ISIT 2024 Workshop on Information-Theoretic Methods for Trustworthy Machine Learning
Call for Papers
We invite contributions that relate broadly to the theme of the workshop. Suitable topics include but are not limited to:
Privacy-preserving machine learning
Fair machine learning
New analysis of differential privacy
Information-theoretic perspective to fairness interventions
Differential privacy mechanism design
Distributed/federated machine learning
Adaptive data analysis
Accepted papers will be presented as posters during the poster session, and will not be included in any formal proceedings. As such, we welcome submissions that have been presented or published elsewhere. The titles of accepted papers will be featured on the workshop website, accompanied by a link to the full version that authors will publicly share by the camera-ready deadline.

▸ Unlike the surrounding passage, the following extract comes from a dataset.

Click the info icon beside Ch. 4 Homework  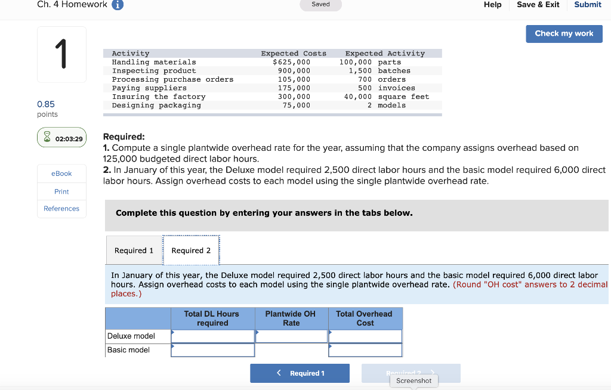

Some papers will also be selected for spotlight presentations.
Important Dates:
Paper Submission Deadline: March 3 AOE, 2024 March 15, 2024
Decision Notification: April 15, 2024
Camera Ready Paper Deadline: May 6, 2024
Workshop Date: July 7, 2024
Submission Instructions:
Authors should upload a short paper of up to four pages, not counting references and supplementary material, to:
https://openreview.net/group?id=IEEE.org/ISIT/2024/Workshop/IT-TML
Please submit a single PDF in ISIT format that includes the main paper and supplementary material. Submissions are single-blind and should not be anonymized. All submissions will be reviewed and will be evaluated based on their technical content and relevance to the workshop. Accepted papers will be selected for either a poster session or a spotlight presentation.